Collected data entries
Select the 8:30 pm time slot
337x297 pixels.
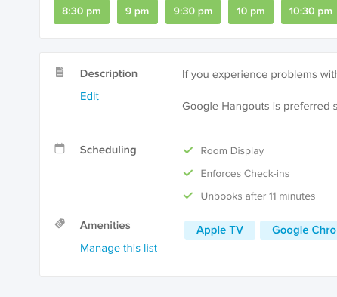point(82,11)
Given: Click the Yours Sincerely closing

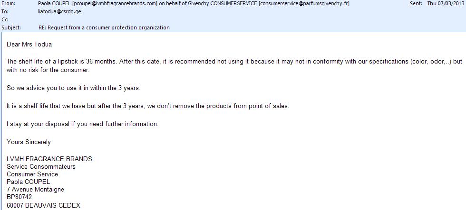Looking at the screenshot, I should (x=29, y=142).
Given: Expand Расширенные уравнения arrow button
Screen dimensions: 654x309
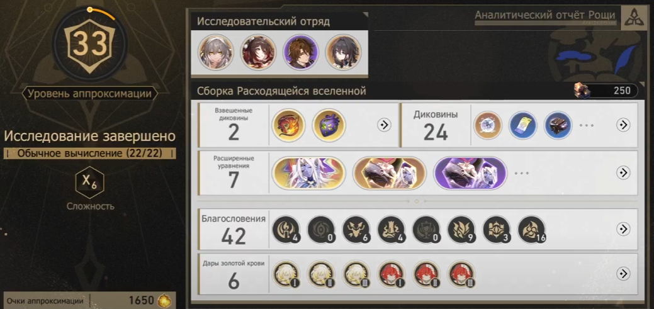Looking at the screenshot, I should pos(623,172).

**REQUIRED ACTION**: Only the lines from the one holding "Given: Expand Расширенные" through the end of the data are to be printed, exactly as they stand and with no pictures.

**WRITTEN ANSWER**:
Given: Expand Расширенные уравнения arrow button
Screen dimensions: 654x309
Looking at the screenshot, I should pos(623,172).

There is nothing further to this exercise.